Week 10 HW: Advanced Imaging & Measurement Technology
Please identify at least one (ideally many) aspect(s) of your project that you will measure. It could be the mass or sequence of a protein, the presence, absence, or quantity of a biomarker, etc.
The main aspect to be measured is the expression and activity of the biosynthetic gene cluster (BGC). This includes:
- Presence and expression of BGC-associated enzymes
- Production of candidate metabolites
- Antibacterial activity against Leptospira
Please describe all of the elements you would like to measure, and furthermore describe how you will perform these measurements.
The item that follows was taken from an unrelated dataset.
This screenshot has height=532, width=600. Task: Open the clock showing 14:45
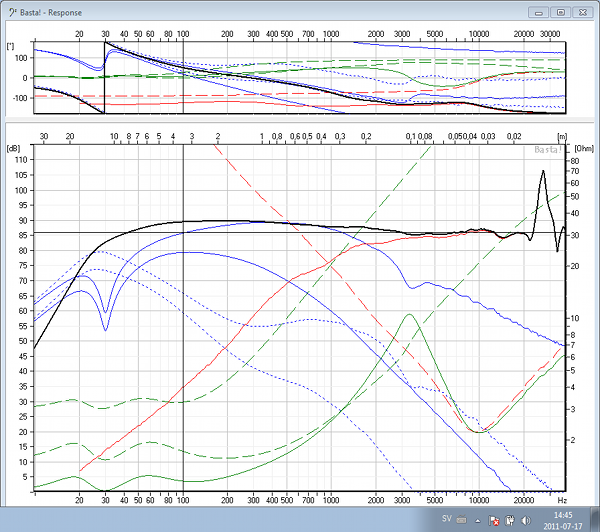[x=561, y=520]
- BGC enzyme expression: Measured using Western blot to confirm protein presence and approximate expression levels.
- Metabolite production: Measured using LC-MS to detect and quantify candidate compounds produced by the BGC.
- Antibacterial activity: Evaluated through antibiograms to assess inhibition of Leptospira growth.
What are the technologies you will use (e.g., gel electrophoresis, DNA sequencing, mass spectrometry, etc.)? Describe in detail.
- Western blot: To detect specific proteins encoded by the BGC after separation by gel electrophoresis.
- Gel electrophoresis: For protein separation prior to blotting.
- LC-MS (Liquid Chromatography–Mass Spectrometry): Main analytical technique to identify and quantify metabolites based on retention time and mass-to-charge ratio.
- Antibiogram assays: To determine the antibacterial effectiveness of produced compounds.
PART 1
Based on the predicted amino acid sequence of eGFP (see below) and any known modifications, what is the calculated molecular weight? You can use an online calculator like the one at https://web.expasy.org/compute_pi/
MVSKGEELFTG VVPILVELDG DVNGHKFSVS GEGEGDATYG KLTLKFICTT GKLPVPWPTL VTTLTYGVQC FSRYPDHMKQ HDFFKSAMPE GYVQERTIFF KDDGNYKTRA EVKFEGDTLV NRIELKGIDF KEDGNILGHK LEYNYNSHNV YIMADKQKNG IKVNFKIRHN IEDGSVQLAD HYQQNTPIGD GPVLLPDNHY LSTQSALSKD PNEKRDHMVL LEFVTAAGIT LGMDELYKLE HHHHHH
Based on the website provided, the molecular weight is 26.94 kDa, which does not consider the linker and His tag. If we consider them, the new MW will then be 28 kDa. The former value is consistent with other GPFs from other databases such as Q9U6Y4 (26.17 kDa), P42212 (26.89 kDa) and Q9GZ28 (25.91 kDa).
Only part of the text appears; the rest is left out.